__THE PROBLEM__
The full set of records needs to be retyped exactly.

#### INPUT DATA ####

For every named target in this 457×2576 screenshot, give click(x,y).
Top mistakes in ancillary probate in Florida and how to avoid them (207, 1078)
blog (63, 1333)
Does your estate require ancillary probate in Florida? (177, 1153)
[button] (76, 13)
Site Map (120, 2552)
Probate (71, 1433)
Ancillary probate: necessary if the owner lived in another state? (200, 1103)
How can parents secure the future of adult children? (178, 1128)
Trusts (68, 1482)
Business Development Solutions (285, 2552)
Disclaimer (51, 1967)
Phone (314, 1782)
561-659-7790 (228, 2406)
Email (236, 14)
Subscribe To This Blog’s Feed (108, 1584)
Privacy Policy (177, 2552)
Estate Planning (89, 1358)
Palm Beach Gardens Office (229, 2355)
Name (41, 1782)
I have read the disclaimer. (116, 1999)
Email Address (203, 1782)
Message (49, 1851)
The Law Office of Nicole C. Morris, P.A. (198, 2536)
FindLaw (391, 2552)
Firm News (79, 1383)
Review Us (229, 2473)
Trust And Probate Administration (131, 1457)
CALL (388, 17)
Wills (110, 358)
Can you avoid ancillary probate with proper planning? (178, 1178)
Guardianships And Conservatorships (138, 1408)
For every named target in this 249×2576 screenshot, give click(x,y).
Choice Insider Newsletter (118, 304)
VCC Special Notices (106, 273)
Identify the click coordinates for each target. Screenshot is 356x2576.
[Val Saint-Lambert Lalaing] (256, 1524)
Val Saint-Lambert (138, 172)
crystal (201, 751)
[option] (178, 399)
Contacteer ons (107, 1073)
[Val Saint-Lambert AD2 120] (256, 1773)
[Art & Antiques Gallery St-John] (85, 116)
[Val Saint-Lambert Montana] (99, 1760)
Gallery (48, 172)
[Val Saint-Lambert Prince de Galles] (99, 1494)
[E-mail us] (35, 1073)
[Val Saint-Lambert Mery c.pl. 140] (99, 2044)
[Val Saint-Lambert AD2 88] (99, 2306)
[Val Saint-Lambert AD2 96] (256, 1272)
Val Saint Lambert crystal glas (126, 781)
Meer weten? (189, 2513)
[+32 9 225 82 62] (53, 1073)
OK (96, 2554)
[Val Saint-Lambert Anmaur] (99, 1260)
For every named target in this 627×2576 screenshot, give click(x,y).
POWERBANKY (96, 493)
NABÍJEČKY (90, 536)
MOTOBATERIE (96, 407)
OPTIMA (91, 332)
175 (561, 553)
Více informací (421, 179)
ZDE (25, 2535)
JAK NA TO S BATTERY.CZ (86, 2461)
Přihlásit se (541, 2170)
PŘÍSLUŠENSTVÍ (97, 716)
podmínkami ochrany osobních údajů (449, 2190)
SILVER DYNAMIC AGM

####

__ANSWER TO THIS PROBLEM__
For every named target in this 457×2576 screenshot, give click(x,y).
Top mistakes in ancillary probate in Florida and how to avoid them (207, 1078)
blog (63, 1333)
Does your estate require ancillary probate in Florida? (177, 1153)
[button] (76, 13)
Site Map (120, 2552)
Probate (71, 1433)
Ancillary probate: necessary if the owner lived in another state? (200, 1103)
How can parents secure the future of adult children? (178, 1128)
Trusts (68, 1482)
Business Development Solutions (285, 2552)
Disclaimer (51, 1967)
Phone (314, 1782)
561-659-7790 (228, 2406)
Email (236, 14)
Subscribe To This Blog’s Feed (108, 1584)
Privacy Policy (177, 2552)
Estate Planning (89, 1358)
Palm Beach Gardens Office (229, 2355)
Name (41, 1782)
I have read the disclaimer. (116, 1999)
Email Address (203, 1782)
Message (49, 1851)
The Law Office of Nicole C. Morris, P.A. (198, 2536)
FindLaw (391, 2552)
Firm News (79, 1383)
Review Us (229, 2473)
Trust And Probate Administration (131, 1457)
CALL (388, 17)
Wills (110, 358)
Can you avoid ancillary probate with proper planning? (178, 1178)
Guardianships And Conservatorships (138, 1408)
For every named target in this 249×2576 screenshot, give click(x,y).
Choice Insider Newsletter (118, 304)
VCC Special Notices (106, 273)
Identify the click coordinates for each target. Screenshot is 356x2576.
[Val Saint-Lambert Lalaing] (256, 1524)
Val Saint-Lambert (138, 172)
crystal (201, 751)
[option] (178, 399)
Contacteer ons (107, 1073)
[Val Saint-Lambert AD2 120] (256, 1773)
[Art & Antiques Gallery St-John] (85, 116)
[Val Saint-Lambert Montana] (99, 1760)
Gallery (48, 172)
[Val Saint-Lambert Prince de Galles] (99, 1494)
[E-mail us] (35, 1073)
[Val Saint-Lambert Mery c.pl. 140] (99, 2044)
[Val Saint-Lambert AD2 88] (99, 2306)
[Val Saint-Lambert AD2 96] (256, 1272)
Val Saint Lambert crystal glas (126, 781)
Meer weten? (189, 2513)
[+32 9 225 82 62] (53, 1073)
OK (96, 2554)
[Val Saint-Lambert Anmaur] (99, 1260)
For every named target in this 627×2576 screenshot, give click(x,y).
POWERBANKY (96, 493)
NABÍJEČKY (90, 536)
MOTOBATERIE (96, 407)
OPTIMA (91, 332)
175 (561, 553)
Více informací (421, 179)
ZDE (25, 2535)
JAK NA TO S BATTERY.CZ (86, 2461)
Přihlásit se (541, 2170)
PŘÍSLUŠENSTVÍ (97, 716)
podmínkami ochrany osobních údajů (449, 2190)
SILVER DYNAMIC AGM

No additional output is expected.